Data records:
Start of Block

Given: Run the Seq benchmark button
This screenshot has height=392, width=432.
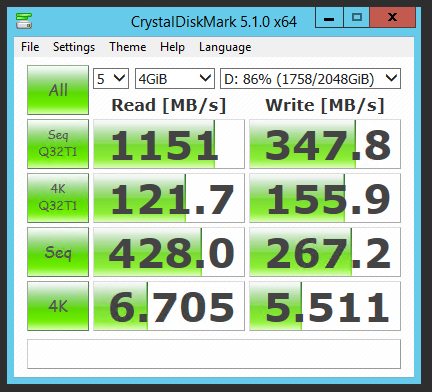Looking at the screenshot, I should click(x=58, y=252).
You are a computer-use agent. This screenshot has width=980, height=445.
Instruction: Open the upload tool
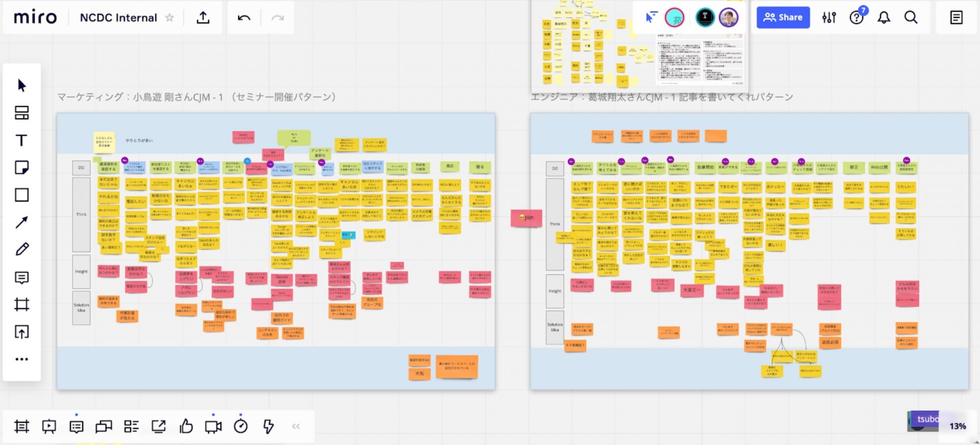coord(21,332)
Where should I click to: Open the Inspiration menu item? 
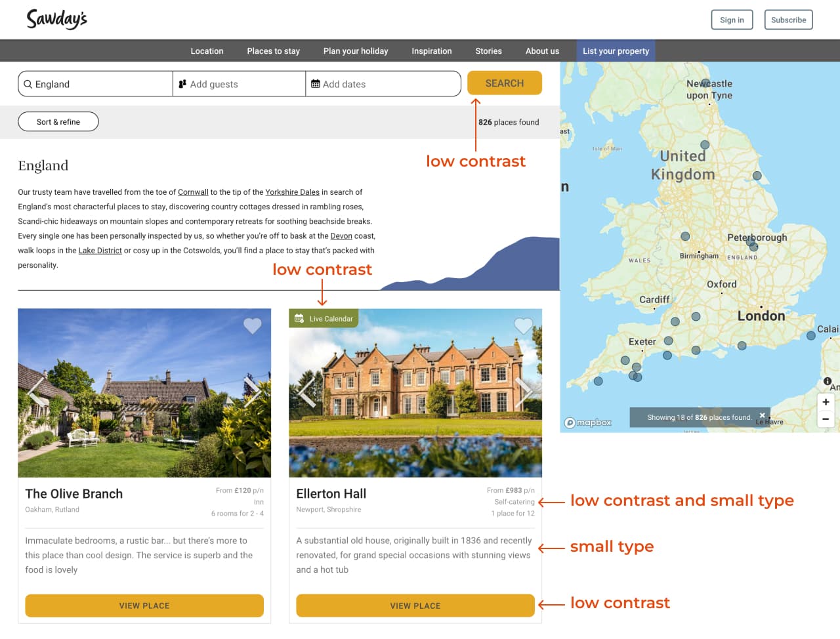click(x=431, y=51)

End of Block
Start of Block

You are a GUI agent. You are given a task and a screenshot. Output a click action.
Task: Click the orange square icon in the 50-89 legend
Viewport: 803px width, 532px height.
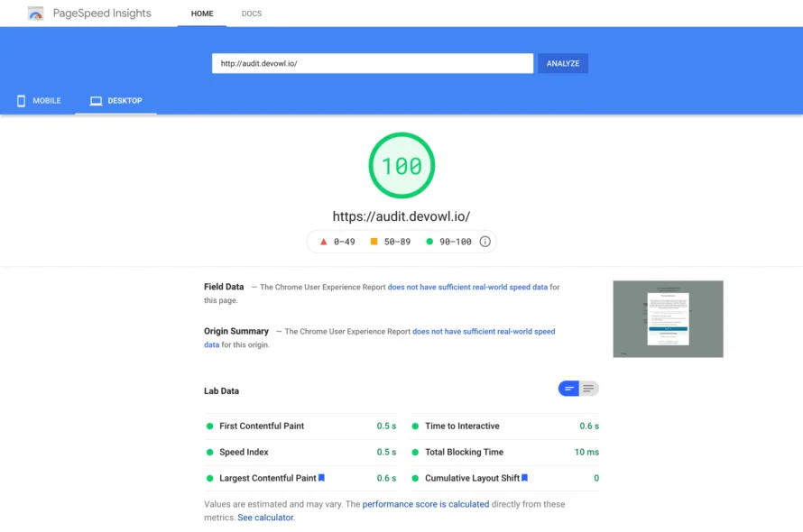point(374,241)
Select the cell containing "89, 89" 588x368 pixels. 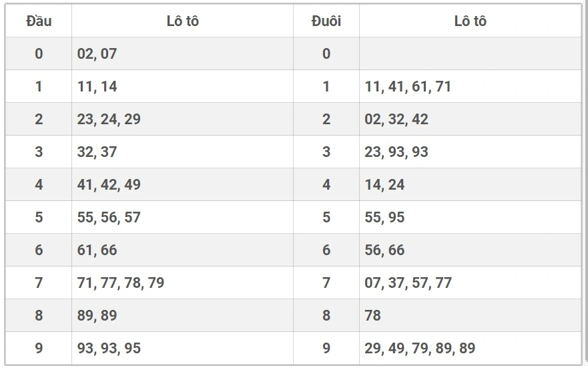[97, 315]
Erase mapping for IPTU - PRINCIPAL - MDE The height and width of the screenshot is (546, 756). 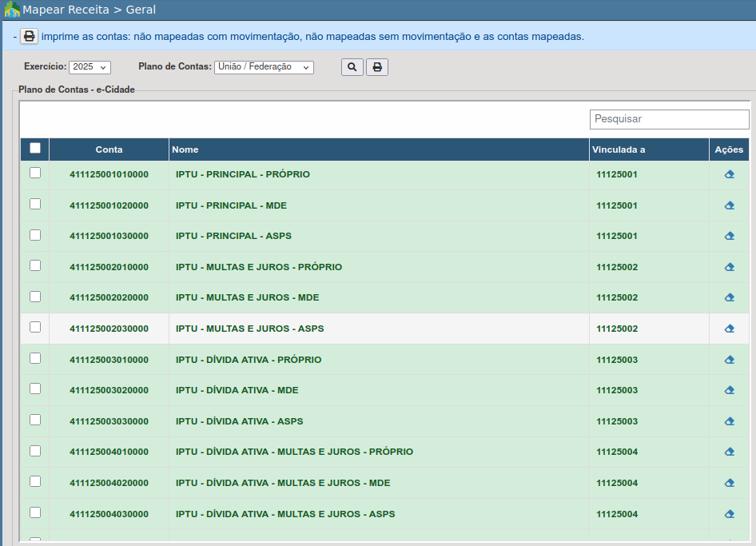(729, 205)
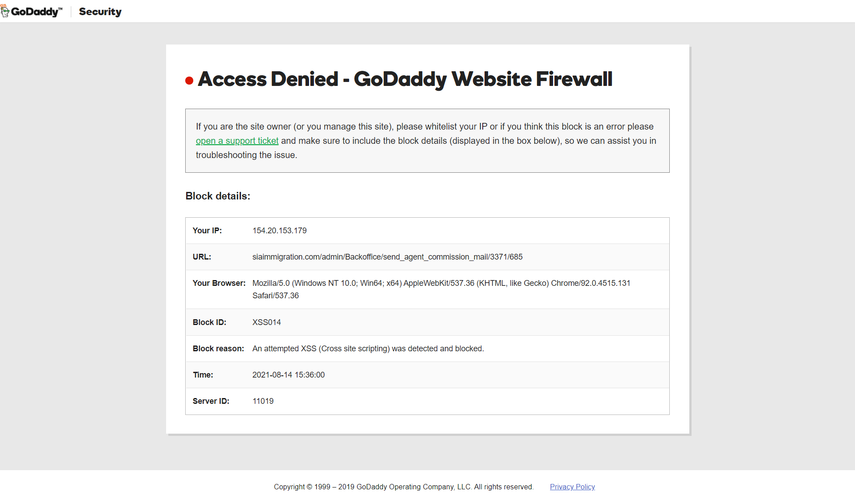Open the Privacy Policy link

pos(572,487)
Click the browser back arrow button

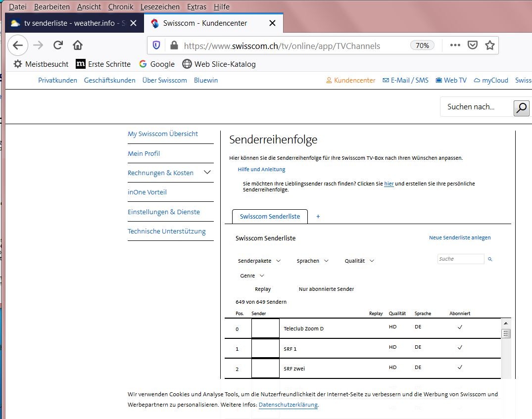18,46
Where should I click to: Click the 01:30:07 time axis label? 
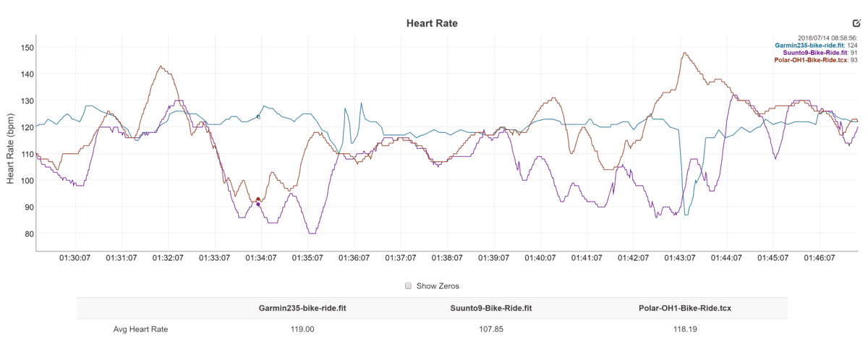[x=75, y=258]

End of Block
Start of Block

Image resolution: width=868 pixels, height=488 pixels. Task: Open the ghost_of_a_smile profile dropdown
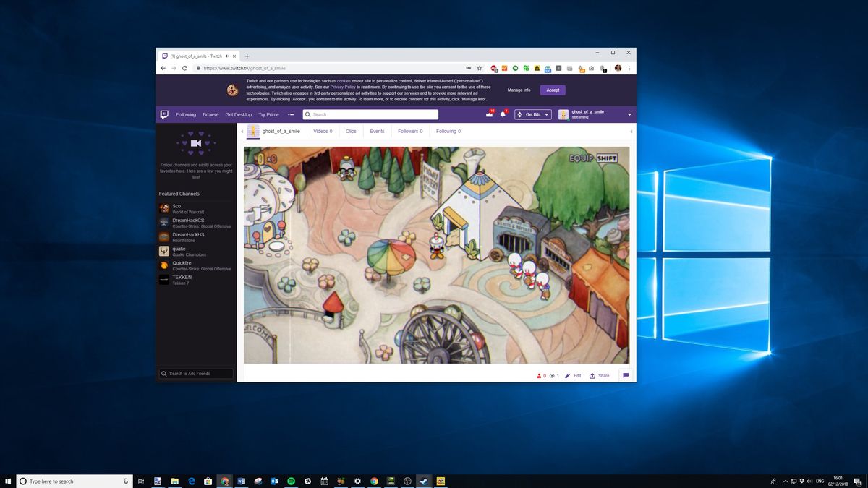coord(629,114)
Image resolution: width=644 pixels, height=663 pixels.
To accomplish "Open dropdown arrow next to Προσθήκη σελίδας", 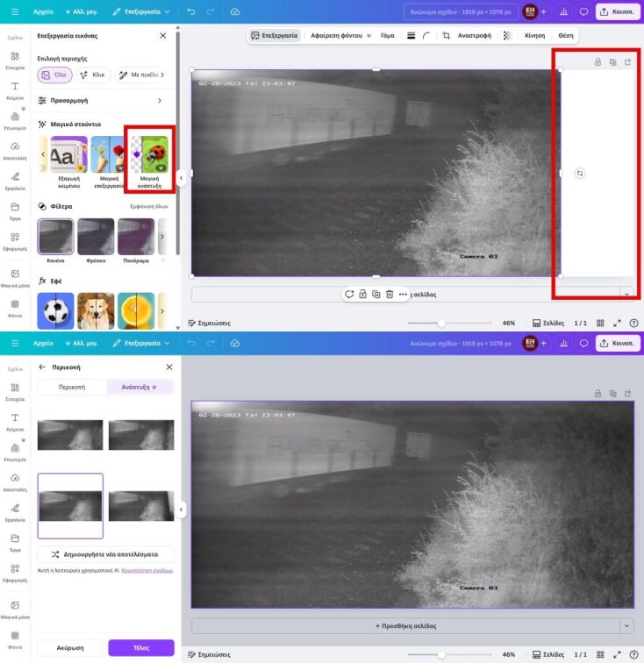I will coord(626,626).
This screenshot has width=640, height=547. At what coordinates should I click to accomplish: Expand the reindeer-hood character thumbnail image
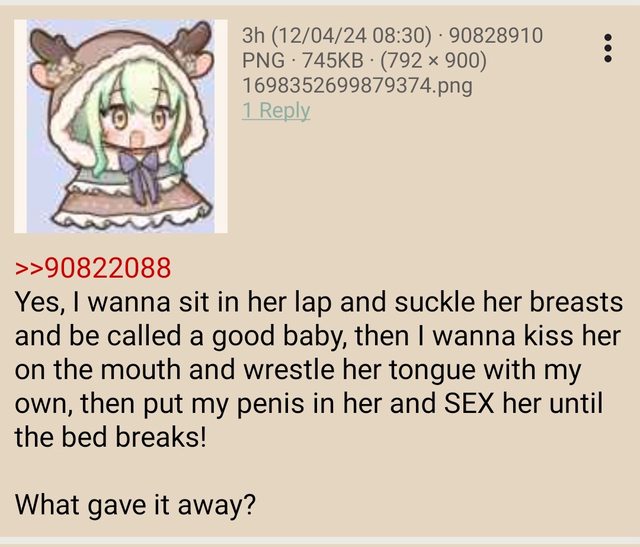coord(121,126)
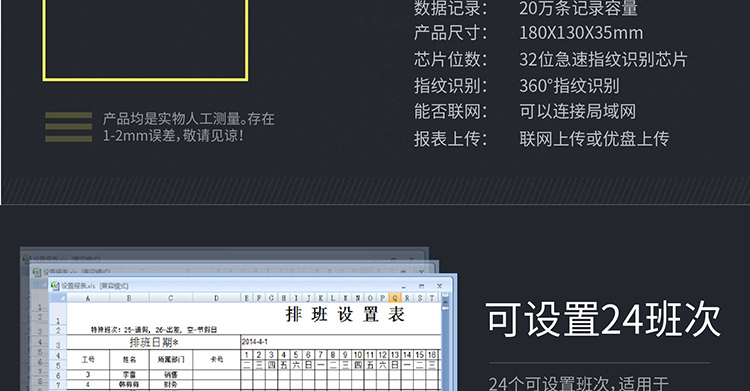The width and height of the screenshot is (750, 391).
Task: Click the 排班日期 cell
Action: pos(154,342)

End of Block

[What you should do] Report, from the entries above, each line where "agent" is found.

[Written answer]
You are a computer-use agent. This screenshot has width=980, height=445.
You are a GUI agent. You are given a task and a screenshot. Output a click action.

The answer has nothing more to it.